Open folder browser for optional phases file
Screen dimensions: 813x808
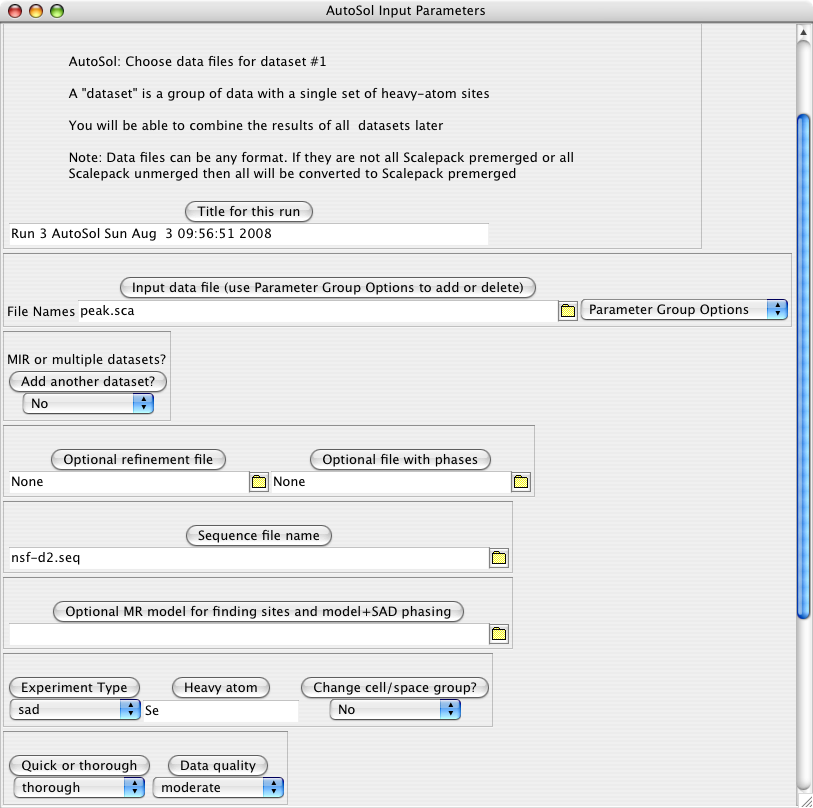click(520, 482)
:::
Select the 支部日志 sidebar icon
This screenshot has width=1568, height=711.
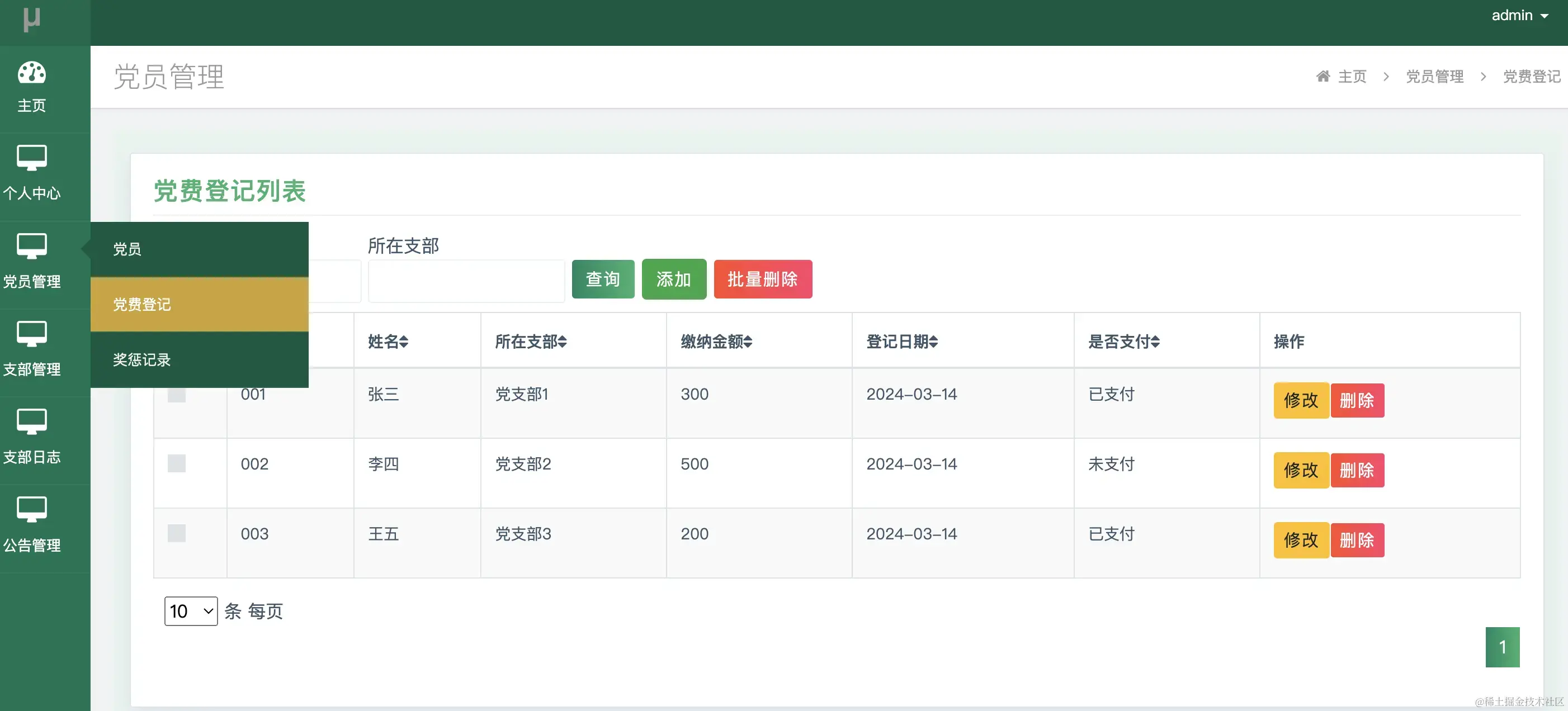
:::
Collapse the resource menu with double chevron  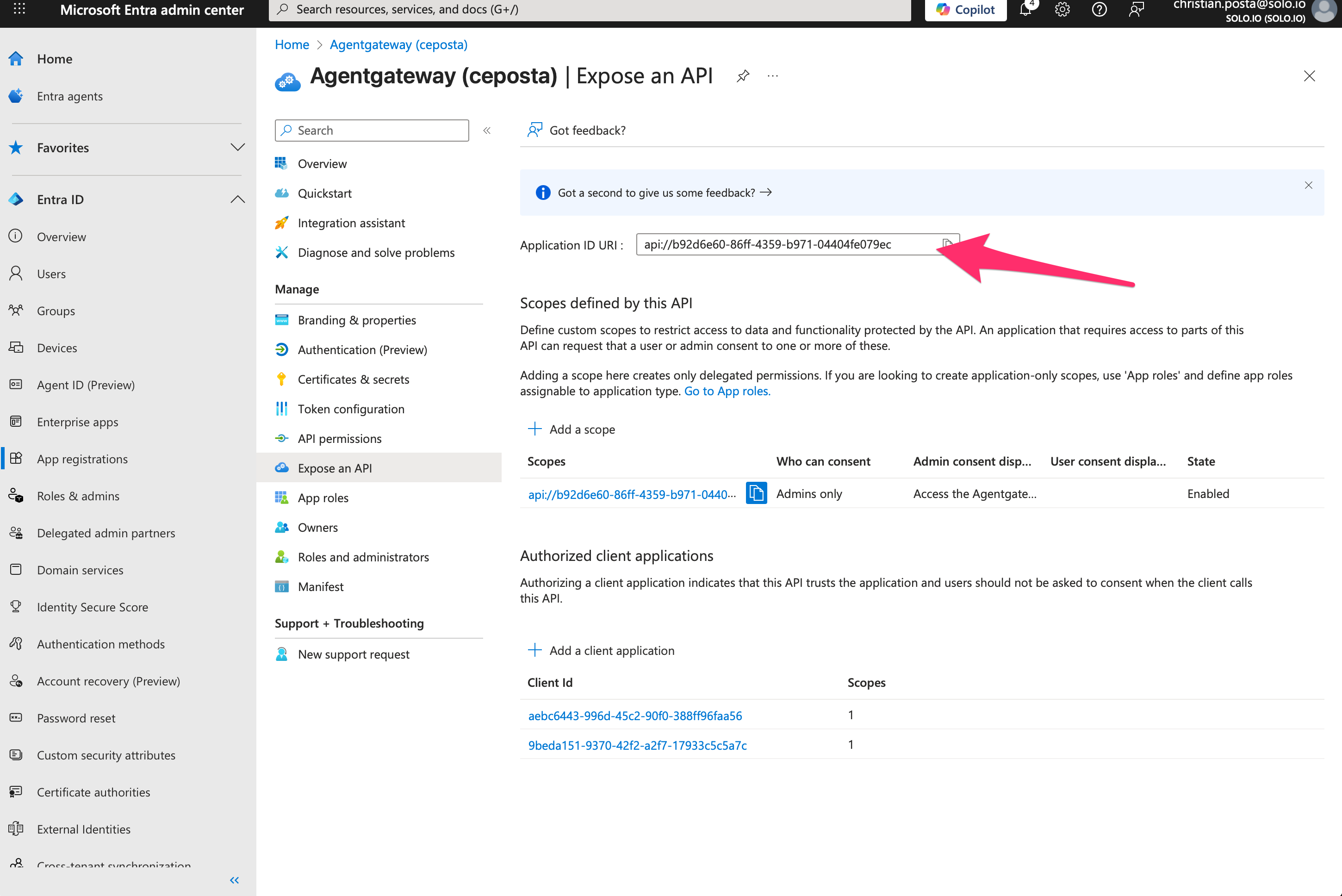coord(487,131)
:::
Pull out each line of the material that contains the word "This".

**WRITTEN ANSWER**
This screenshot has width=1568, height=711.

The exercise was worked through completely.